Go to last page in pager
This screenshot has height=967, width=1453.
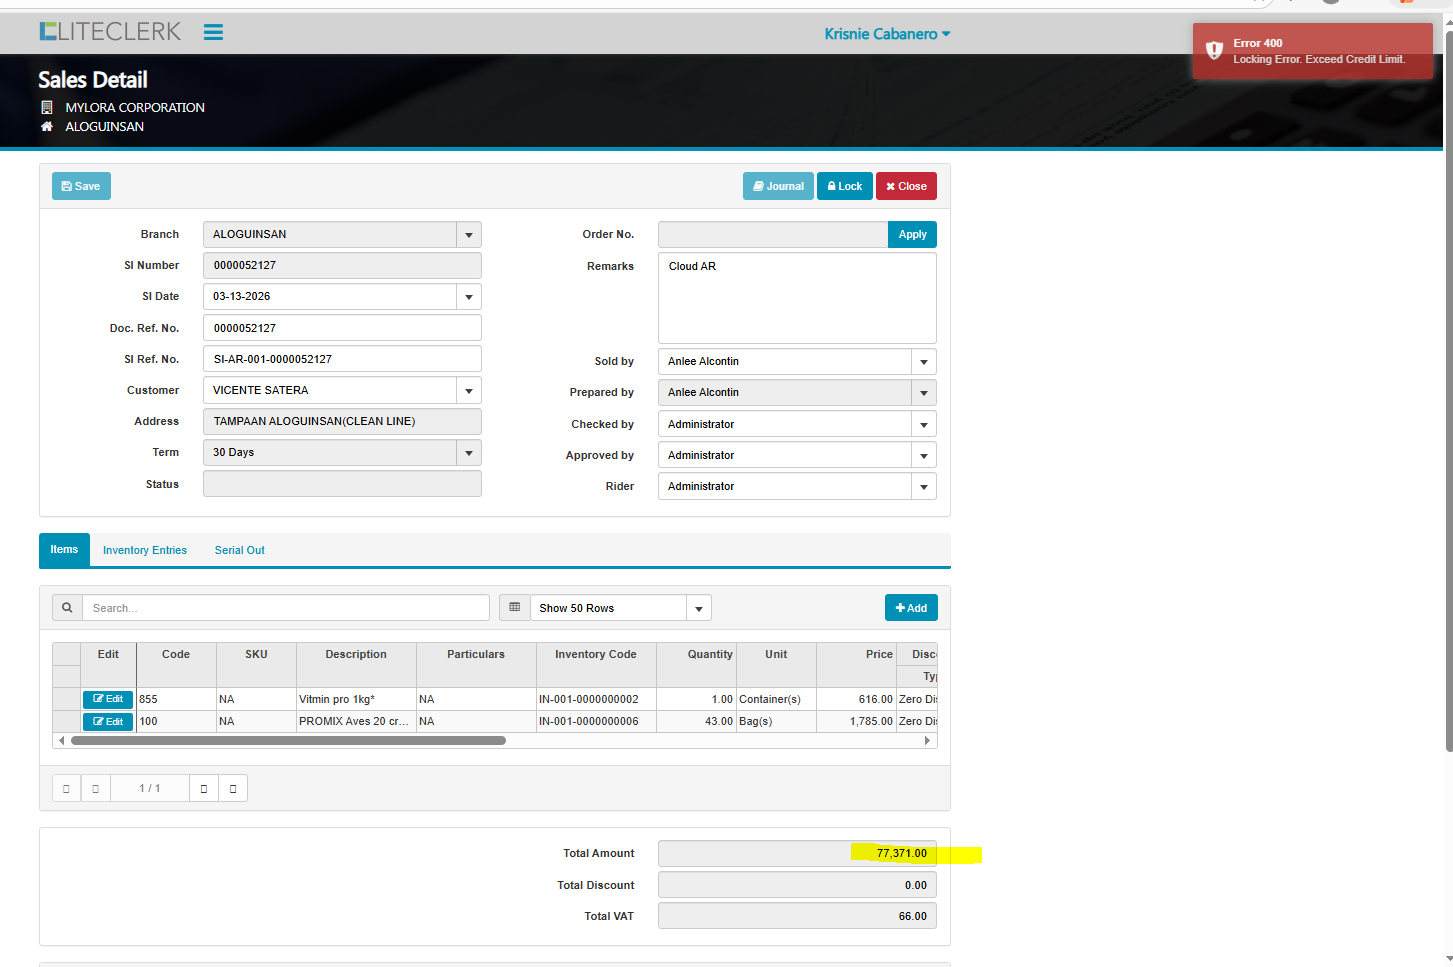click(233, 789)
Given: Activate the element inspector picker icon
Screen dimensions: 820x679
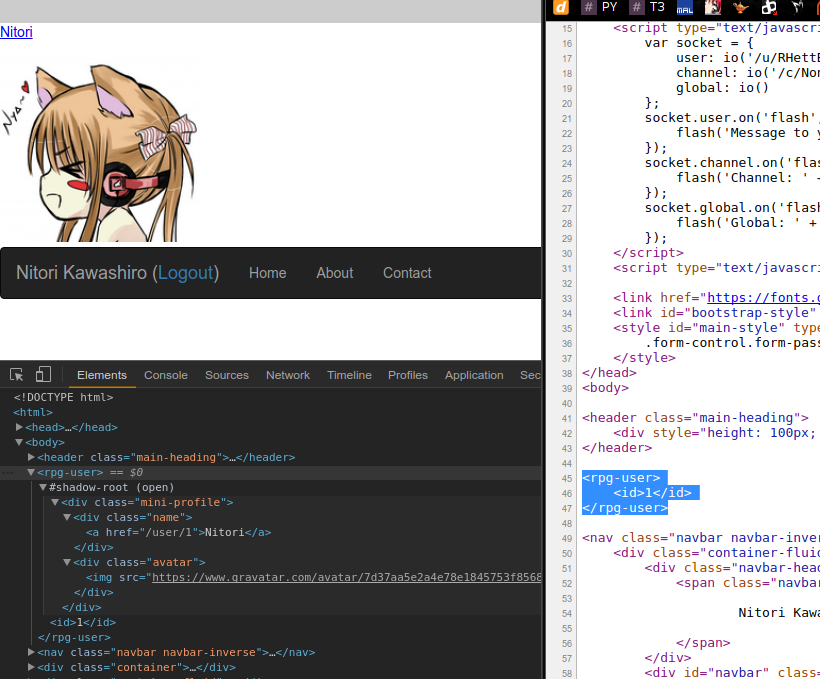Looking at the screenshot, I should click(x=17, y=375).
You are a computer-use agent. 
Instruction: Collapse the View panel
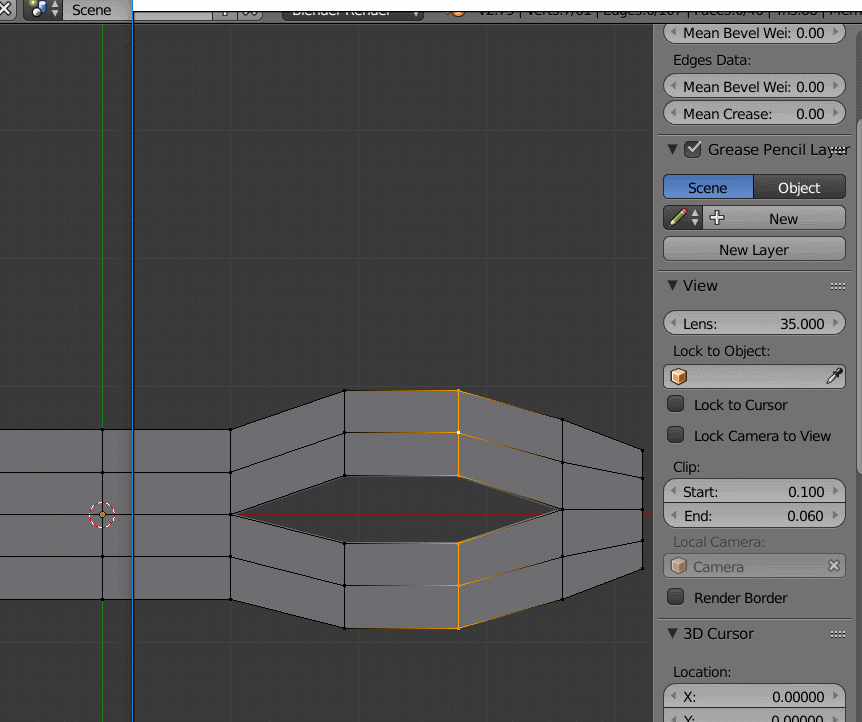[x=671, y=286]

== What this task involves ==
Leaving out the pictures, print every record exactly as written.

== Output ==
Go to last page in pager
This screenshot has height=967, width=1453.
click(233, 789)
Given: Activate the element inspector picker icon
Screen dimensions: 820x679
Looking at the screenshot, I should click(x=17, y=375).
You are a computer-use agent. 
Instruction: Collapse the View panel
[x=671, y=286]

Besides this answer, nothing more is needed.